The International Union of Pure and Applied Chemistry (IUPAC) has officially named four new elements to the Periodic Table. The new names, proposed in June, underwent five months of public comment and review. The atomic weight for man-made elements is based on the longest-lived isotope. So, atomic weights of these elements should be considered provisional since a new isotope with a longer half-life could be produced in the future.

New elements
New elements

Let us check out details of each element

1Nihonium

Nihonium

Nihonium is classified as a metal and is expected to be solid at room temperature. It was previously designated ununtrium, a placeholder name that means one-one-three in Latin. Scientists with Japan’s RIKEN Nishina Center for Accelerator-Based Science proposed the element name Nihonium, which means “Japan” in Japanese.

Discovery: Kosuke Morita and his colleagues created the elusive element on Aug. 12, 2012, after colliding zinc nuclei together in a thin layer of bismuth. Like other superheavy elements, after 113 was created, it quickly decayed, ultimately turning element 113 into 111, and then 109, 107, 105, 103 and finally into element 101.

Nihonium has six isotopes with known half-lives. The most stable isotope is 286Nh, with a half-life of about 20 seconds.

2Moscovium

Moscovium

Moscovium is classified as a metal and is expected to be solid at room temperature. It decays quickly into other elements, including Nihonium. It was previously designated ununpentium, a placeholder name that means one-one-five in Latin.Moscovium is named after Moscow to honor the place where it was discovered.
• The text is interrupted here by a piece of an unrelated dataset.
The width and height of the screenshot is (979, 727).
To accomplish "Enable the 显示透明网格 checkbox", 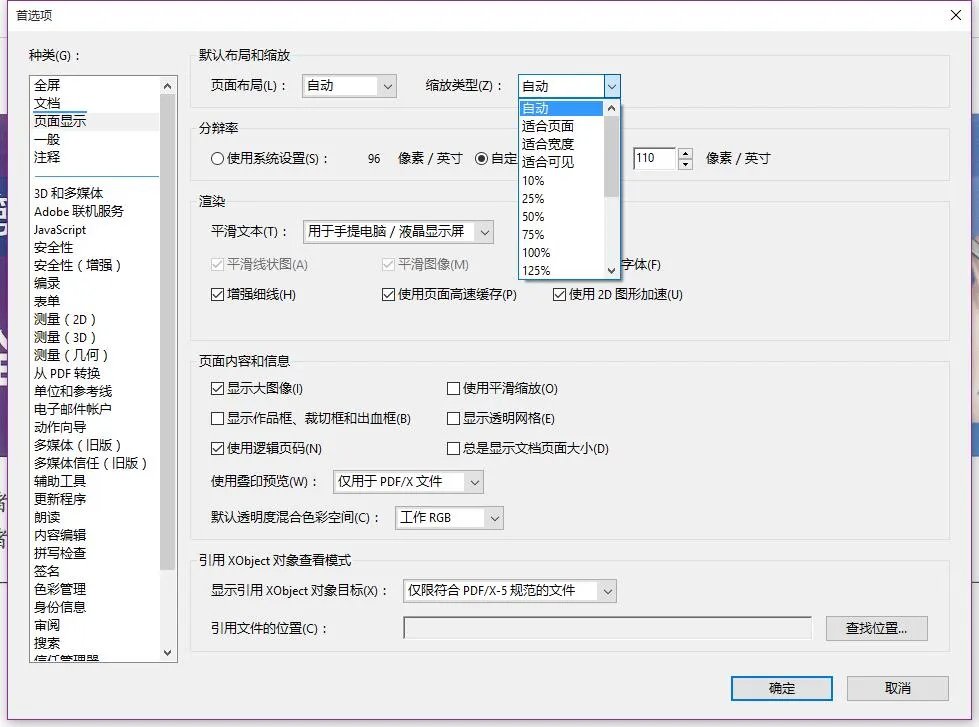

Discovery: Moscovium was discovered in 2003 and officially announced on Feb. 2, 2004. It was created and announced by scientists at the Joint Institute for Nuclear Research in Dubna, Russia, and scientists at the Lawrence Livermore National Laboratory in the United States. To make moscovium, the scientists in Russia and the United States bombarded atoms of americium with ions of calcium in a cyclotron. This produced four atoms of moscovium.

Only a few atoms of moscovium have ever been made, and they are only used in scientific study. It is used to make Nihonium. Moscovium has four isotopes with known half-lives, the most stable of which is 289Mc, with a half-life of about 220 milliseconds.

3Tennessine

Tennessine

Tennessine is expected to be solid, but its classification is unknown. It is a member of the halogen group. It was previously designated ununseptium, a placeholder name that means one-one-seven in Latin. In November 2016, the International Union of Pure and Applied Chemistry (IUPAC) approved the name Tennessine for element 117. Tennessine, is named after Tennessee to honor the place of its discovery.

Discovery: It was discovered in 2010 and jointly announced on April 5 of that year by scientists at the Joint Institute for Nuclear Research in Dubna, Russia, and scientists at the Lawrence Livermore National Laboratory in California. The scientists who created Tennessine bombarded atoms of berkelium with ions of calcium until atoms Ttennessine were produced.

Tennessine has two isotopes with known half-lives and two with unknown half-lives. The most stable isotope is 294Ts, with a half-life of about 80 milliseconds.

4Oganesson

Organesson

Oganesson is expected to be a gas and is classified as a non-metal. It is a member of the noble gas group. It was previously designated ununoctium, a placeholder name that means one-one-eight in Latin. The name oganesson honors Yuri Oganessian “for his pioneering contributions to transactinide elements research.

Discovery: Oganesson was discovered in 2002 by Russian scientists at the Joint Institute for Nuclear Research in Dubna, Russia. Three years prior, in 1999, the team at the Lawrence Berkeley Labs in California published a paper announcing the discovery of element 118, but their results could not be replicated and the team retracted their paper. In 2006, the element was officially announced by the Dubna team and by the Lawrence Livermore National Laboratory team, who had been working with the Dubna scientists.The Russian scientists who produced Oganesson bombarded atoms of californium with ions of calcium for 1,080 hours. This resulted in three atoms of Oganesson.

Oganesson has one known isotope, 294Og, with a half-life of about 0.89 milliseconds. Through alpha decay, it turns into 290Lv (livermorium-290).